RAW DATA below:
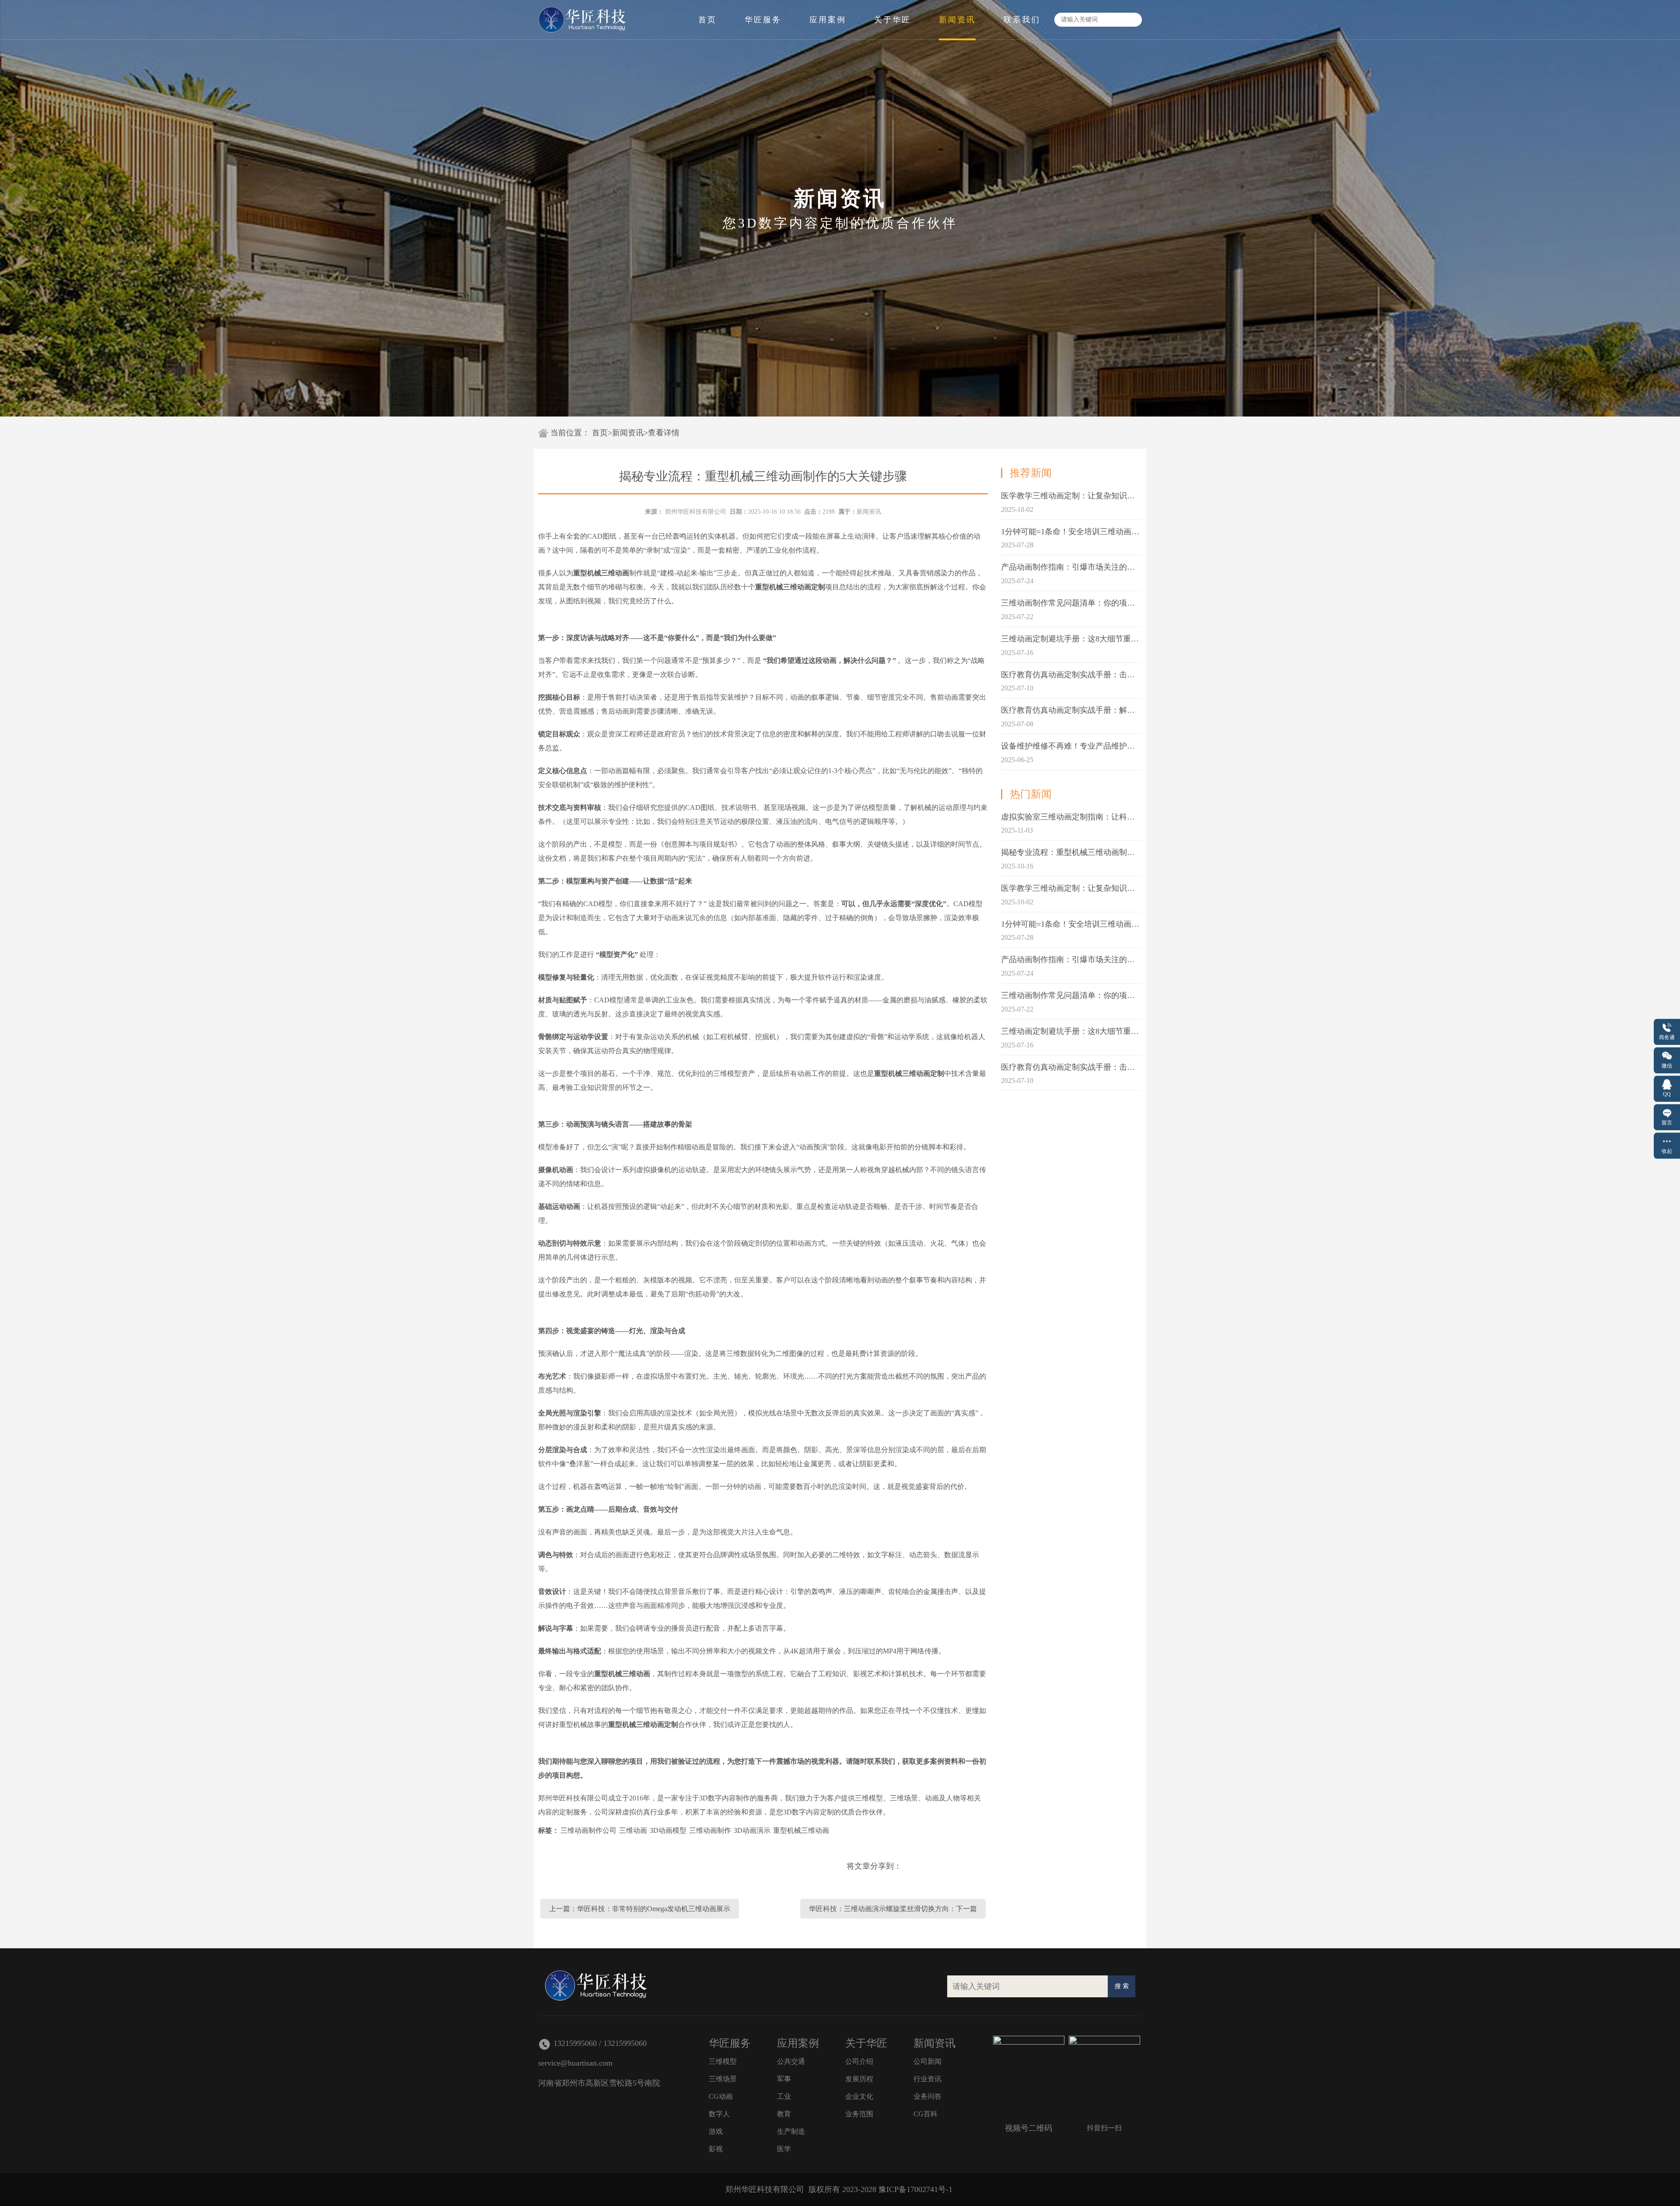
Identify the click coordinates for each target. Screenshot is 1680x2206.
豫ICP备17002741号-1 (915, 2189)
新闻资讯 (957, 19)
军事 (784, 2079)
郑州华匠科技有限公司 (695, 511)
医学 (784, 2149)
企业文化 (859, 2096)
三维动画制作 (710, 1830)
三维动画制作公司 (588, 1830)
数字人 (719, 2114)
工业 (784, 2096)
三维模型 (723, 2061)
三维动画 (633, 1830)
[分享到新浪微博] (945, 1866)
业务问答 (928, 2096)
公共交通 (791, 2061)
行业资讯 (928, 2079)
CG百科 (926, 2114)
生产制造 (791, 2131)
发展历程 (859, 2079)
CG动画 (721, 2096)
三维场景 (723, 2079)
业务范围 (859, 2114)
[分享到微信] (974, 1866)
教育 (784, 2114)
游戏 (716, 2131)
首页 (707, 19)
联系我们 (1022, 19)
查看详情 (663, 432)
End of RAW DATA.
The expected response is every entry above, repeated exactly, pictures removed.

Identify the click coordinates for each target. Screenshot is 1680x2206.
豫ICP备17002741号-1 (915, 2189)
新闻资讯 (957, 19)
军事 (784, 2079)
郑州华匠科技有限公司 (695, 511)
医学 (784, 2149)
企业文化 (859, 2096)
三维动画制作 (710, 1830)
三维动画制作公司 (588, 1830)
数字人 (719, 2114)
工业 (784, 2096)
三维模型 (723, 2061)
三维动画 (633, 1830)
[分享到新浪微博] (945, 1866)
业务问答 (928, 2096)
公共交通 (791, 2061)
行业资讯 (928, 2079)
CG百科 (926, 2114)
生产制造 (791, 2131)
发展历程 (859, 2079)
CG动画 (721, 2096)
三维场景 (723, 2079)
业务范围 (859, 2114)
[分享到微信] (974, 1866)
教育 (784, 2114)
游戏 (716, 2131)
首页 (707, 19)
联系我们 (1022, 19)
查看详情 (663, 432)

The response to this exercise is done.